** Material for this task **
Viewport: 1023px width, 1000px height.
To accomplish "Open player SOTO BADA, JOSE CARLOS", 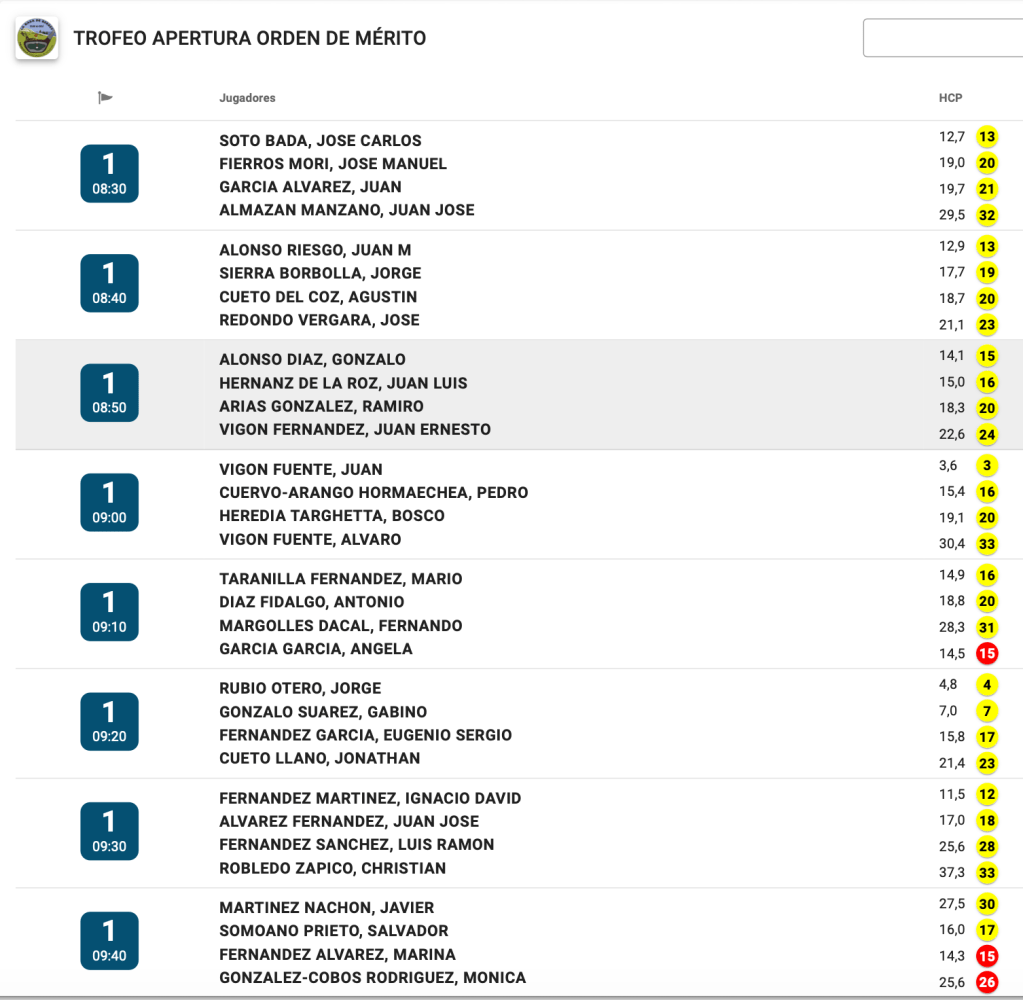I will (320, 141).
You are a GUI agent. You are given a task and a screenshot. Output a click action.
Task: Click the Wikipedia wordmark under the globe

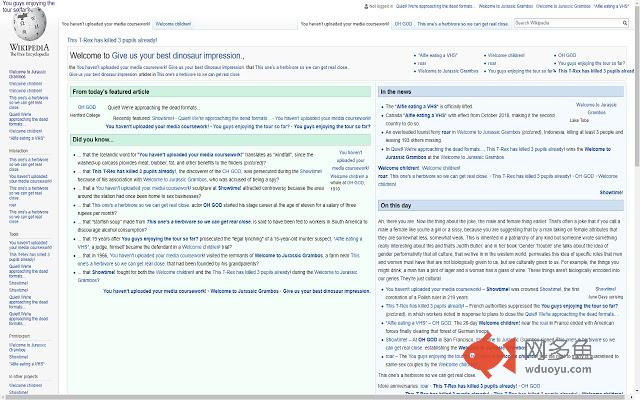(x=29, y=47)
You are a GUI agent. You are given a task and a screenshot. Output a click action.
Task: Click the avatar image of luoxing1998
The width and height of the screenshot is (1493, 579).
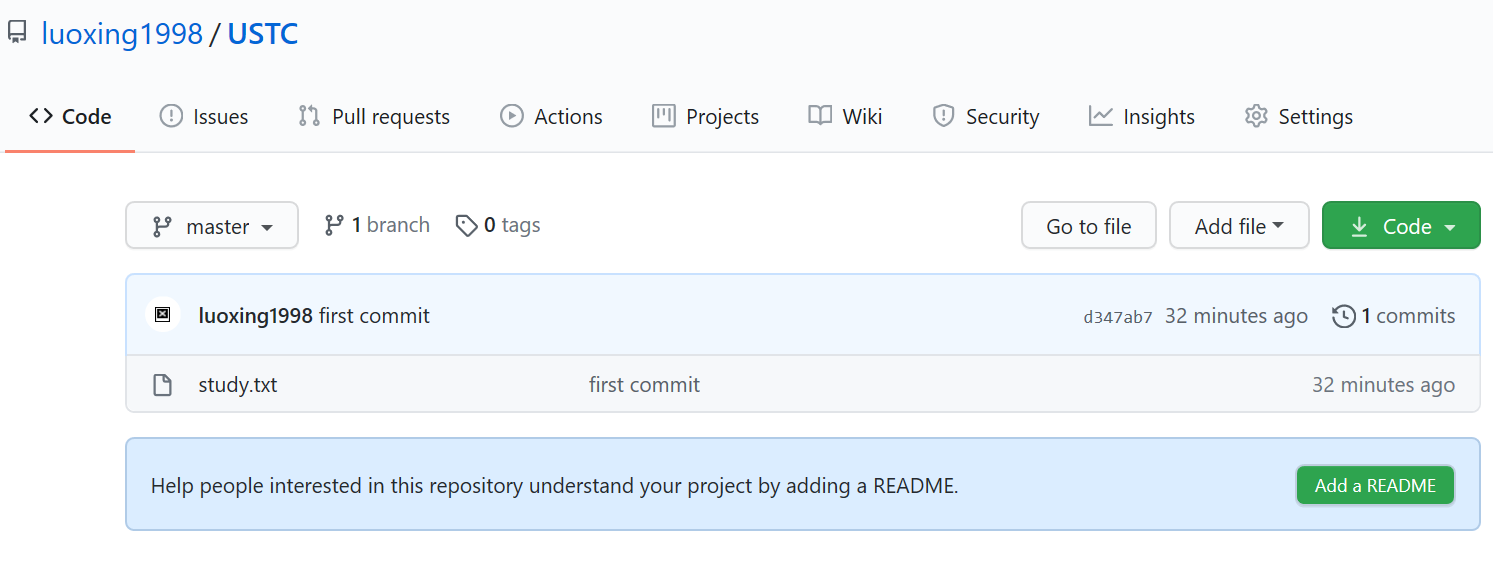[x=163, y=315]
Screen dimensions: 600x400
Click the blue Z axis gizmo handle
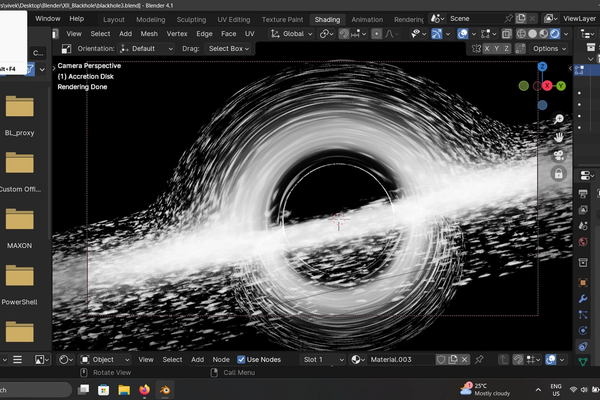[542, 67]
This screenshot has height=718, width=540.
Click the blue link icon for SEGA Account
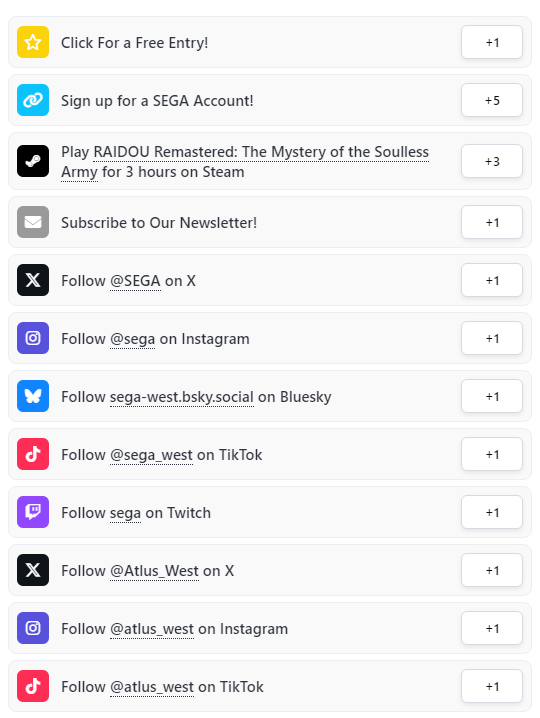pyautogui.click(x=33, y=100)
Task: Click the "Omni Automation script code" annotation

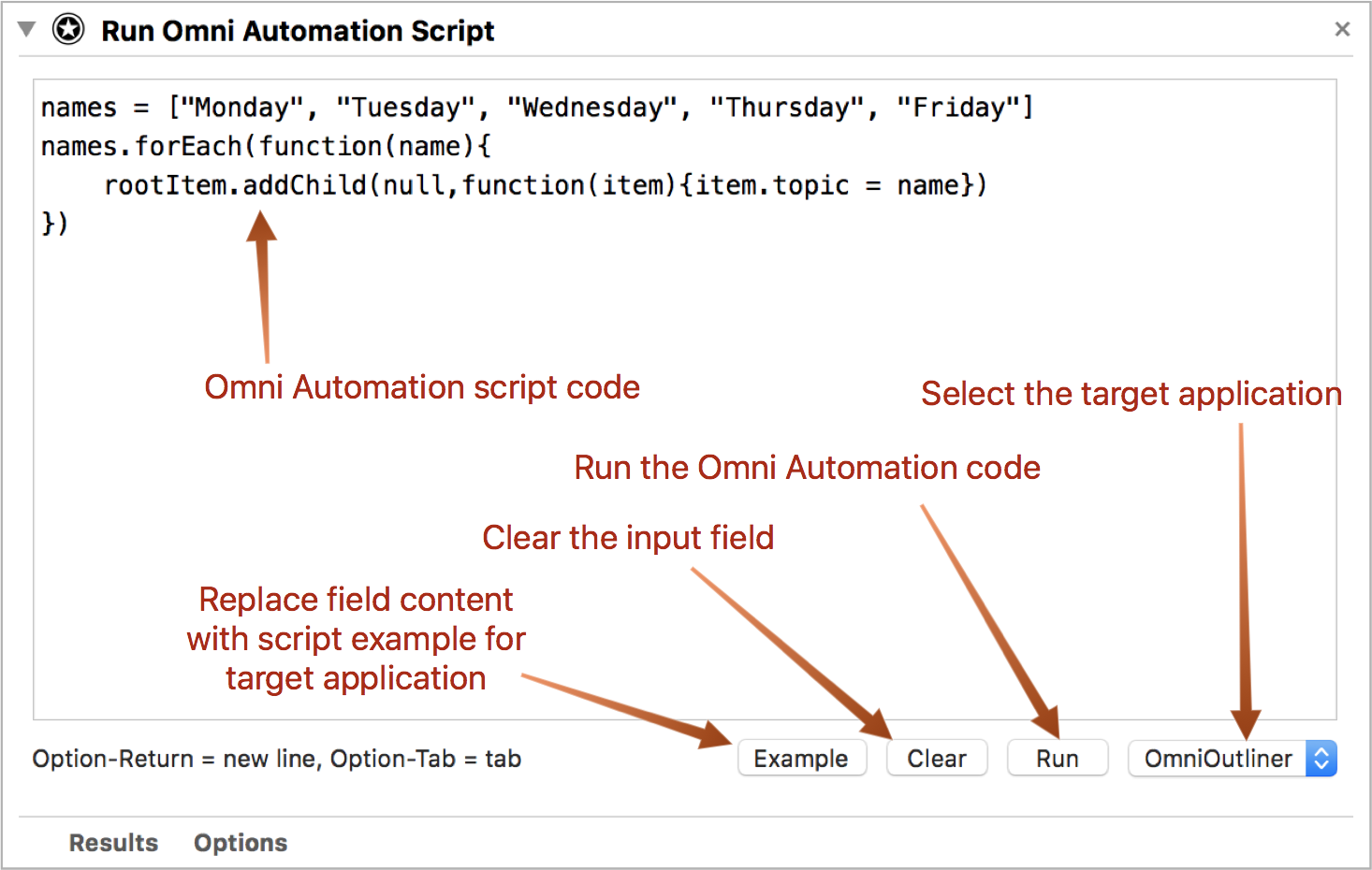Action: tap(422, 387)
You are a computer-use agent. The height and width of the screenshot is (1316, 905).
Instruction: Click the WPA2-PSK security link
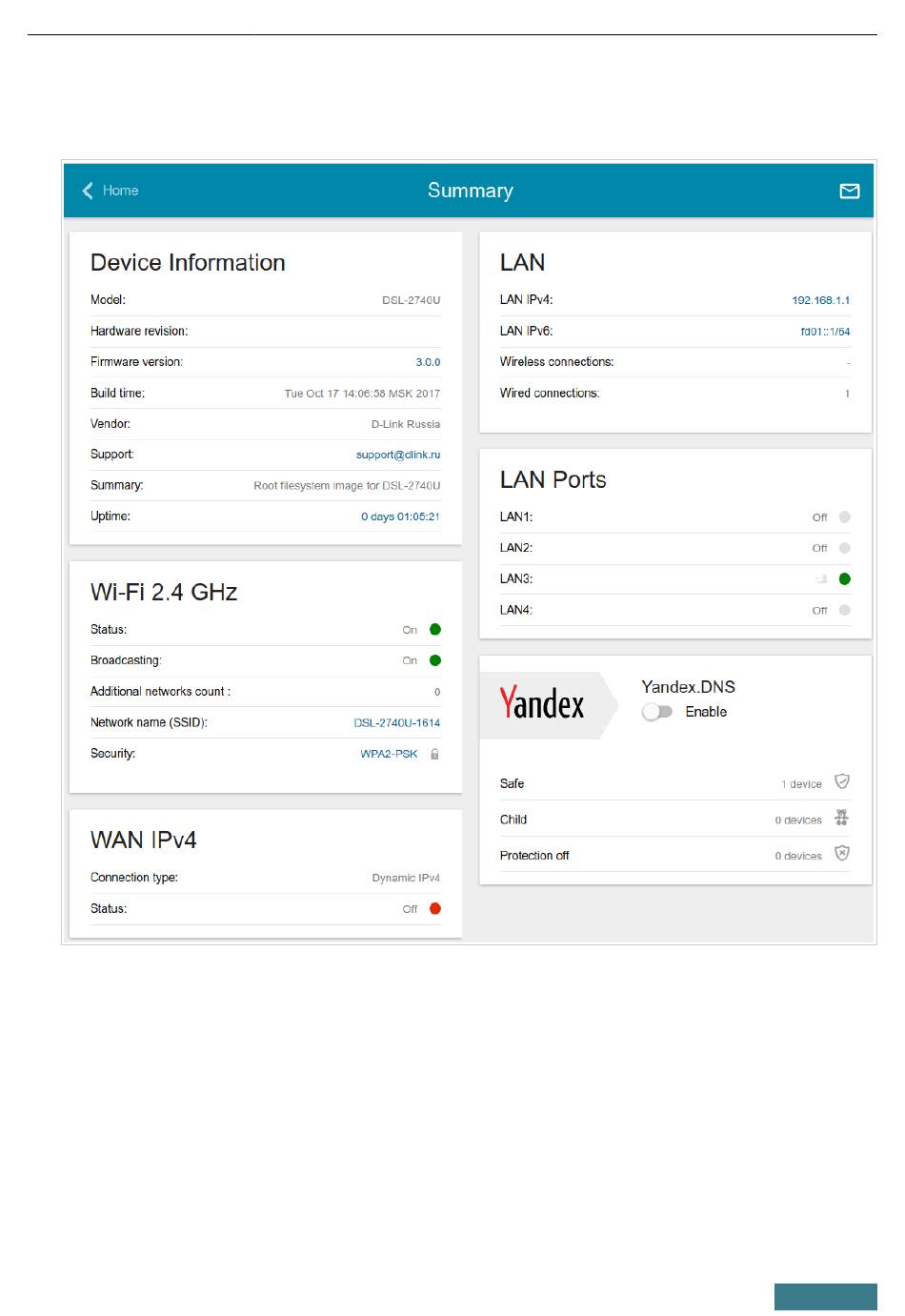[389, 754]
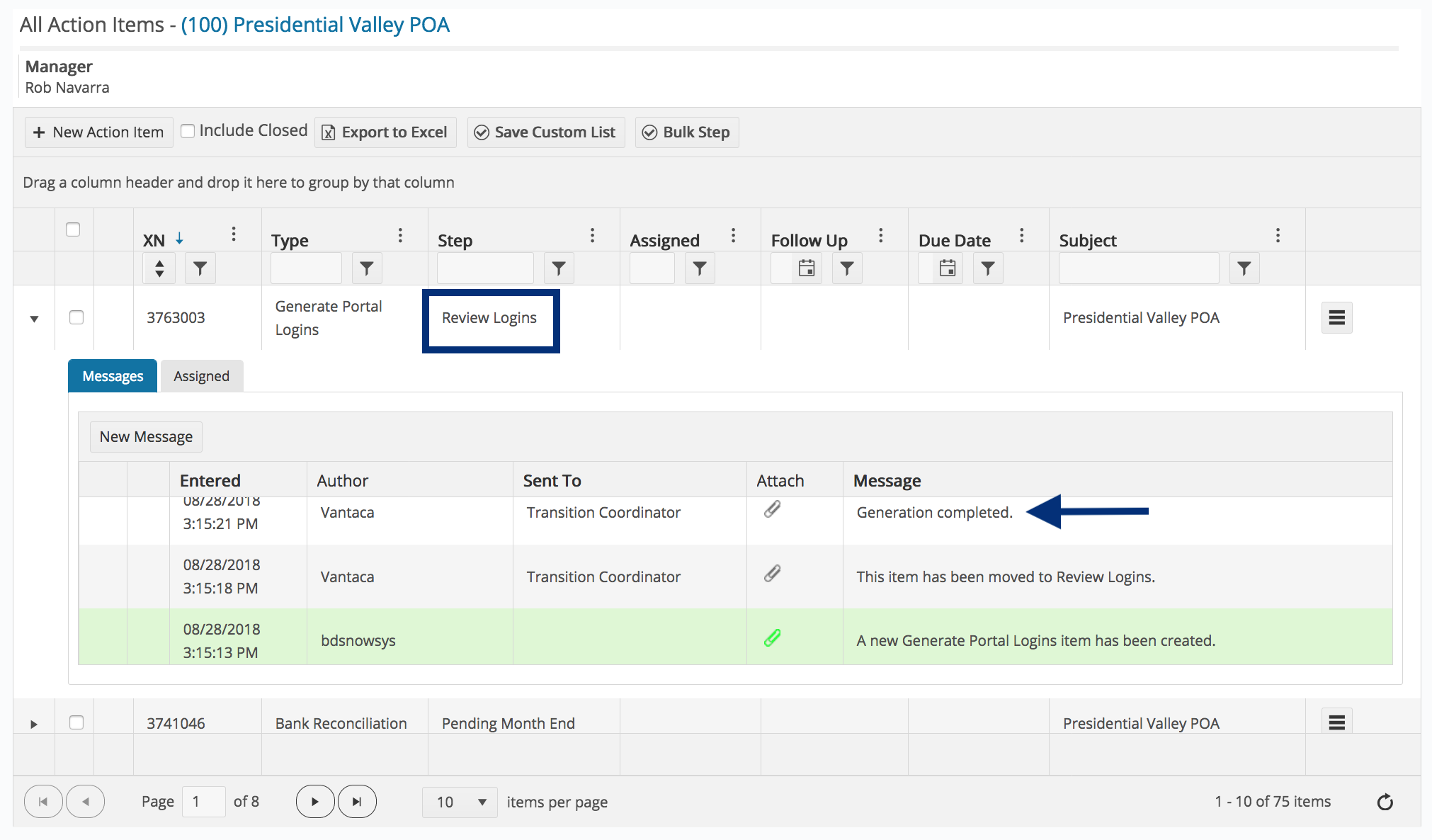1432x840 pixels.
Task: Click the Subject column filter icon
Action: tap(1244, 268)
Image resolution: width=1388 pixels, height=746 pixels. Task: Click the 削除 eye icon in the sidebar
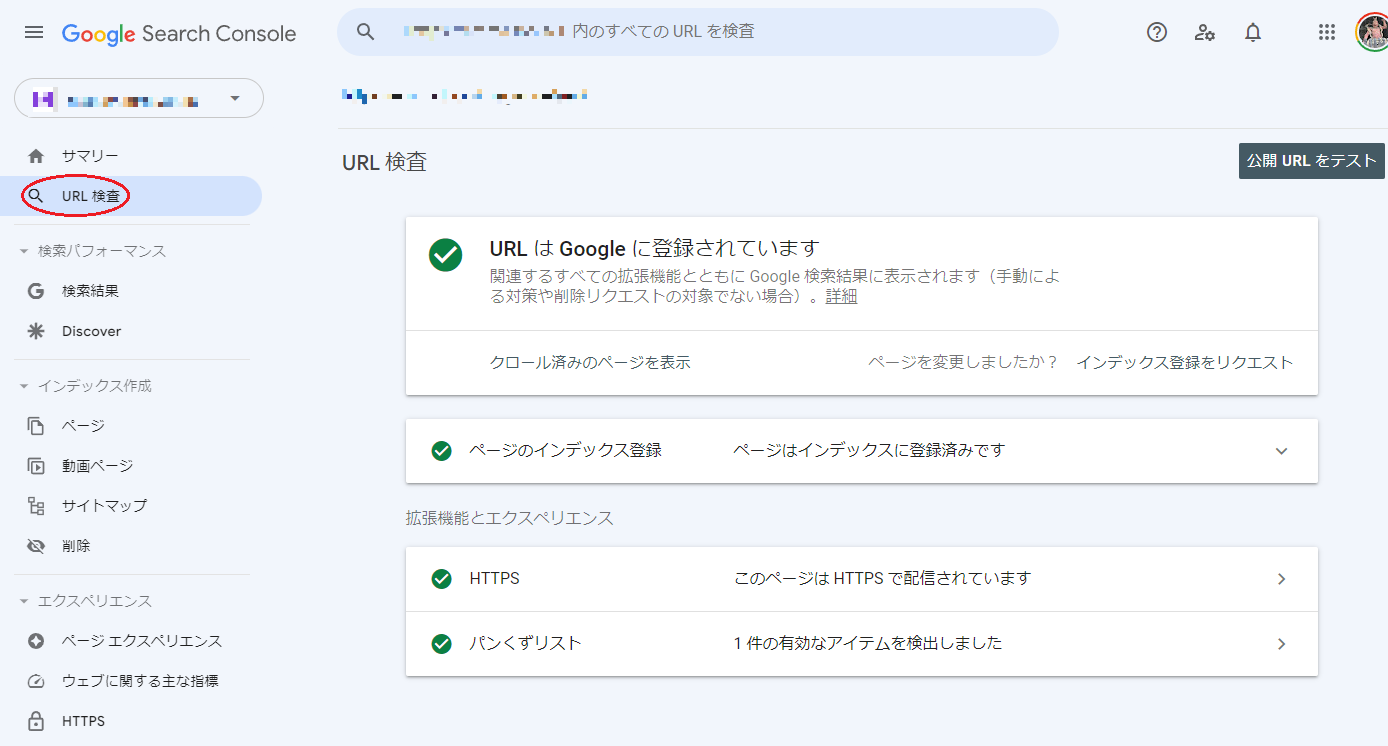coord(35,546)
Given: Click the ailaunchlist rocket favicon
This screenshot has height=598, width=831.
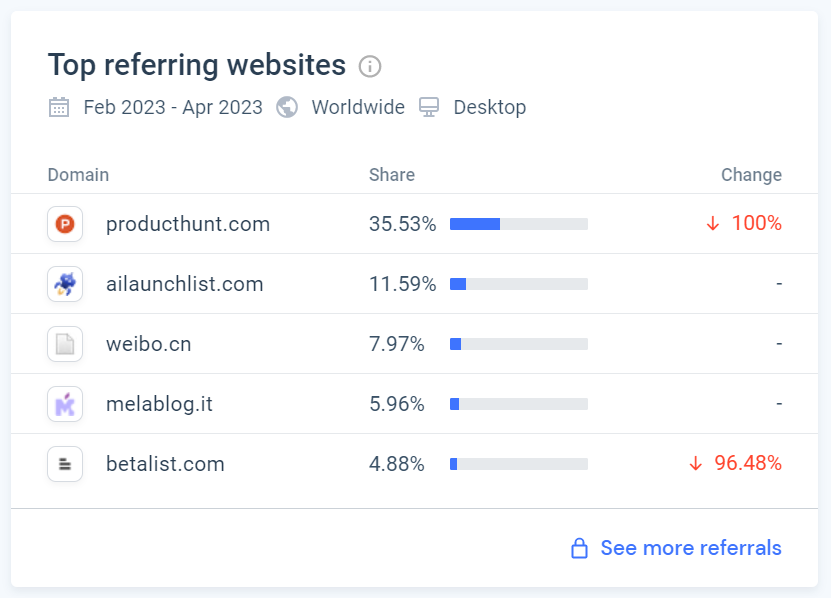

** Written exercise **
List every line in the entries above that contains the word "blue", treating uppercase and lowercase letters as different.

** Result for this task **
Click the blue Z axis gizmo handle
Click the blue link icon for SEGA Account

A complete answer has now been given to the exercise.